Swartz is the second suicide linked to Boston computer crime investigations. Jonathan James, who gained notoriety in January 2000 as a teenager who cracked Department of Defense and NASA systems, shot himself in the head in 2008 after being named as a suspect in Ortiz’s biggest computer crime case, the TJX hacking scam. Over 94 million accounts at retailer TJX were compromised in an attack that was at that time the most extensive yet seen, and James was named as a conspirator. While he denied involvement in the crime, James said he had no confidence in the legal system and shot himself before the case came to court

it never occured to Bloomberg News that the overprotective nature of our lives was what led to this guys death?

(Swartz Suicide Propels Facebook Search for Danger Signs – Bloomberg) Swartz’s death follows a pattern of high-profile suicides within the industry. In 2008, Jonathan James, a hacker who was the first juvenile incarcerated for cybercrime in the U.S., died at age 24. In 2009, Dan Haubert, a co-founder of TicketStumbler, died when he was 25. Gene Kan, the founder of InfraSearch, died in 2002, at age 26. In 2011, Ilya Zhitomirskiy, a co-founder of the social media site Diaspora, died by suicide at age 22.

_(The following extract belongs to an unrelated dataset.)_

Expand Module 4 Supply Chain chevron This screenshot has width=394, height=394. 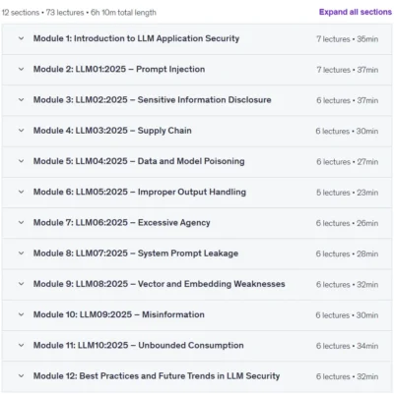point(21,131)
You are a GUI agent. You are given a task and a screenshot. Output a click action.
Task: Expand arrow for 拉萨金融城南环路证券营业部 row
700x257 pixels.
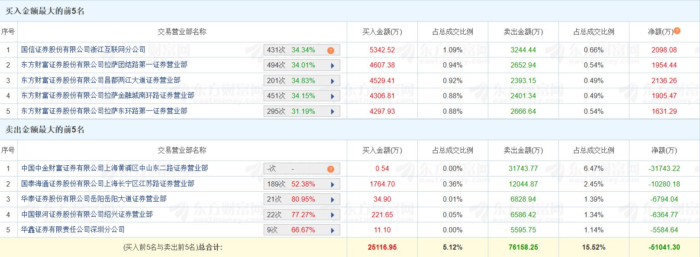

Facebook Inc. (FB) is helping to open a window into the minds of those who die by suicide.
The social media site is providing researchers at the suicide prevention group SAVE.org a glimpse of how those who take their own lives behave in the days leading up to their deaths, as outlined in their Facebook postings. Dan Reidenberg, executive director of Save and a national leader in the counseling field, expects the information will one day help friends, family and social media sites better identify warning signs in the words and actions that lead up to suicide. It will be a year before they have the data gathered, he said.

Facebook isn’t alone in its efforts. Twitter Inc. and Google Inc. (GOOG) also have put systems in place over the last few years that direct at-risk users to counseling help, or allow others to report concerns to the company.
Twitter itself isn’t conducting research on suicide prevention, said spokesman Jim Prosser in an e-mail. However, an outside researcher or group could conduct a study using Twitter data, he said.
Google’s search engine, meanwhile, has been designed to bring up the phone number for the National Suicide Prevention Lifeline for any searches on “suicide” or related terms, said Jay Nancarrow, a spokesman for the Mountain View, California- based company.